A designação foi criada com a intenção de dissuadir países de deterem cidadãos americanos ilegalmente e incentivá-los a libertar pessoas detidas injustamente que estejam sob sua custódia. A determinação de quais países receberão a designação fica sob responsabilidade do secretário de Estado.

“Por meio desta Ordem Executiva, os agentes designados como Estados Patrocinadores de Detenção Ilegal podem enfrentar penalidades severas, incluindo sanções econômicas, restrições de visto, restrições à assistência externa e restrições de viagem para portadores de passaporte americano”, disse o secretário de Estado Marco Rubio em um comunicado na época.

“Em resumo: quem usar um americano como moeda de troca vai pagar o preço”, disse ele.

O governo Trump não revelou no momento do anúncio quais países poderiam ser designados como patrocinadores estatais de detenções ilegais. Mas já era sabido que nações como Rússia, Irã, China e Afeganistão têm um histórico de detenções ilegais de cidadãos americanos.

Atualmente, há cidadãos americanos considerados detidos injustamente ou mantidos como reféns na Rússia e no Afeganistão, e americanos permanecem presos na China e no Irã.

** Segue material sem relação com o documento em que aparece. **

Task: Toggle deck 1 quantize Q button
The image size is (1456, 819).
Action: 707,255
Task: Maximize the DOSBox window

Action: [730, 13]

Um alto funcionário do governo Trump afirmou que poderia haver “restrições de viagem para portadores de passaporte americano”. Atualmente, os EUA não permitem que cidadãos americanos viajem para a Coreia do Norte com passaportes americanos sem uma exceção aprovada e, nesses casos, o Departamento de Estado emite um “passaporte de validação especial”.

O funcionário afirmou que os países seriam notificados de que correm o risco de receber essa designação, “e terão um determinado período de tempo para corrigir o problema”.

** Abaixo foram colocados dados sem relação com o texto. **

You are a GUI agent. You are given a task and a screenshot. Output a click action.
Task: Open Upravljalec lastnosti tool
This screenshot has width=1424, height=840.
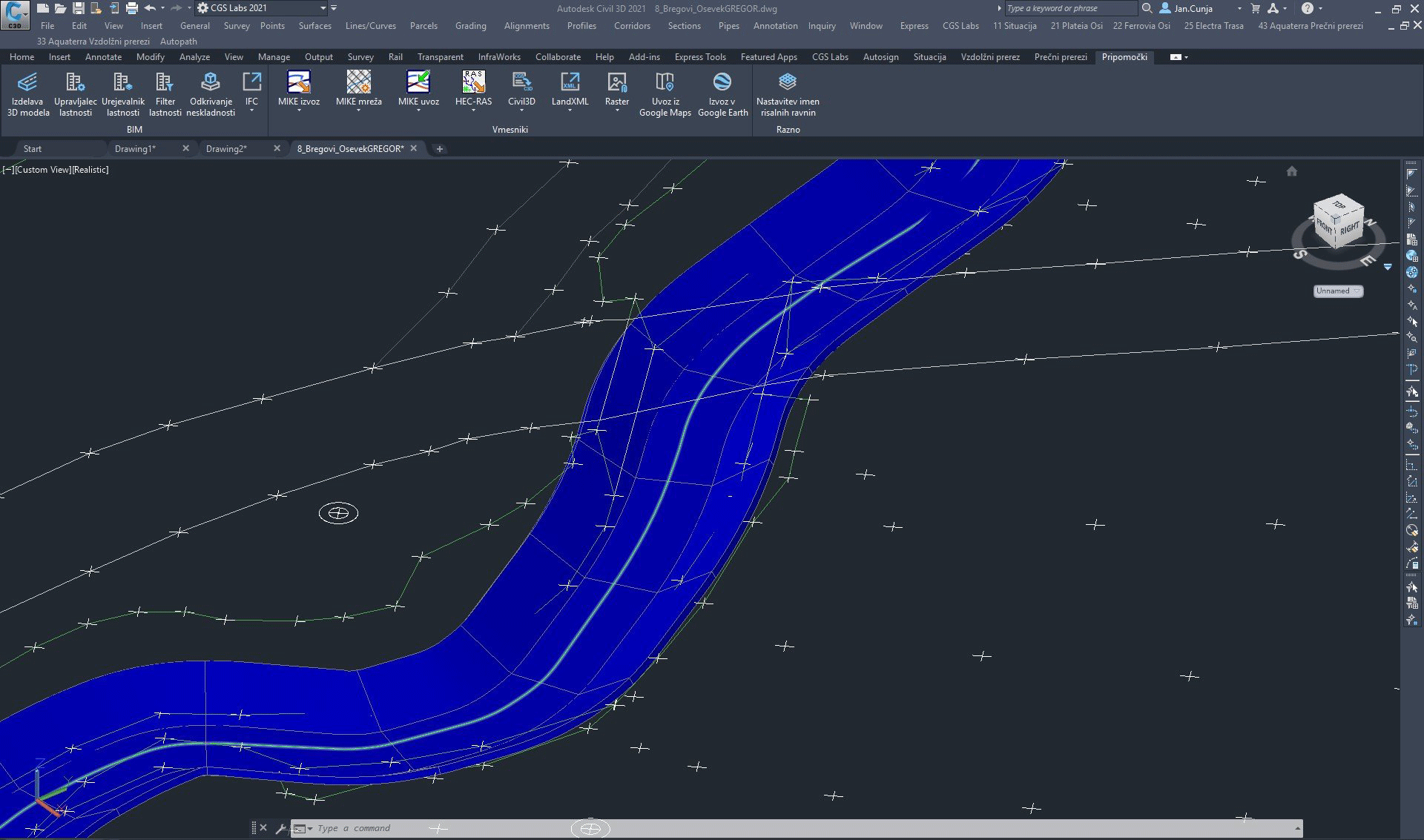click(75, 83)
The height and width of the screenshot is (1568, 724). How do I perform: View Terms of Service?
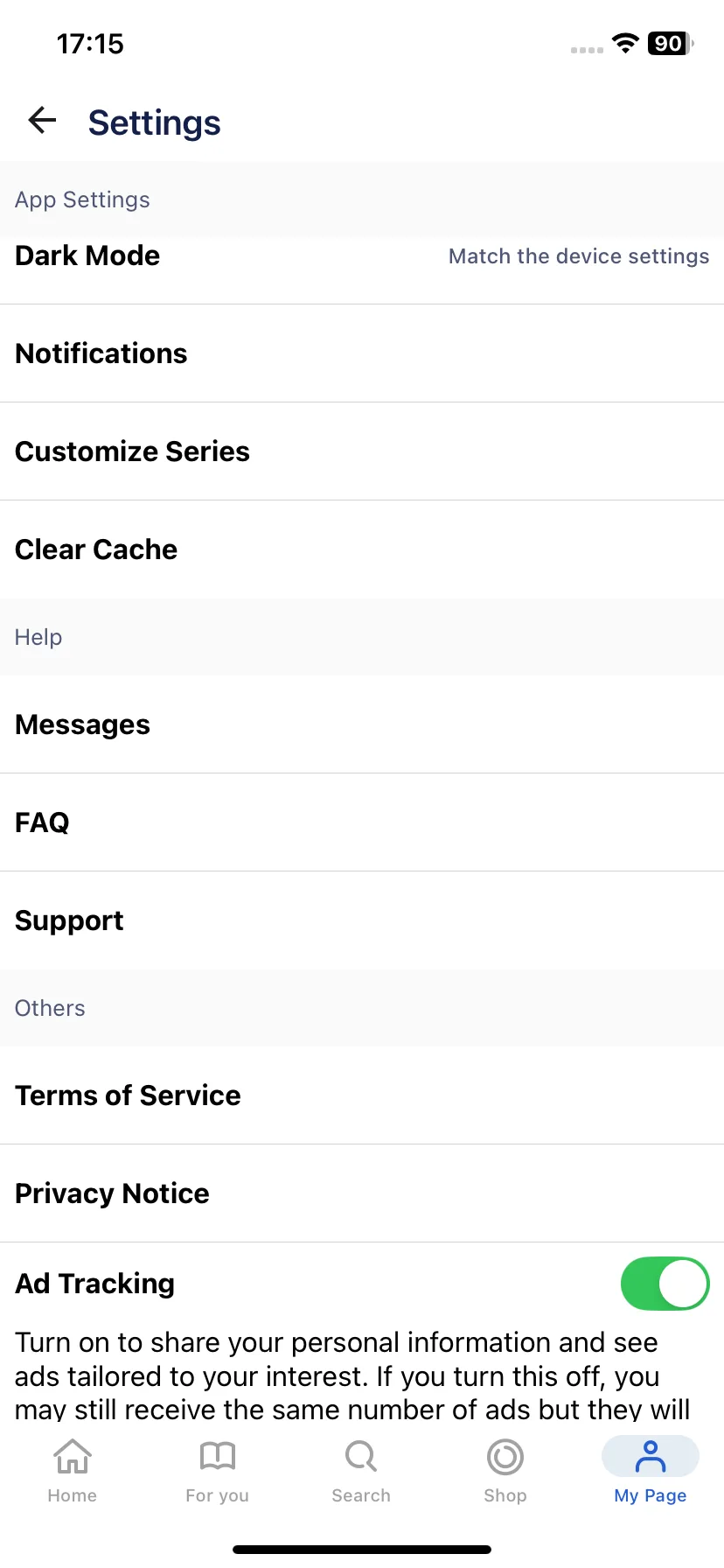[362, 1096]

A nova designação aplica-se tanto a governos estrangeiros como a “entidades que controlam territórios significativos, mesmo que não sejam governos atualmente reconhecidos”, afirmou outro alto funcionário do governo. Isto permitiria a sua utilização em locais como o Afeganistão, onde pelo menos um americano – Mahmood Habibi – permanece detido. Os EUA não reconhecem os talibãs como um governo oficial.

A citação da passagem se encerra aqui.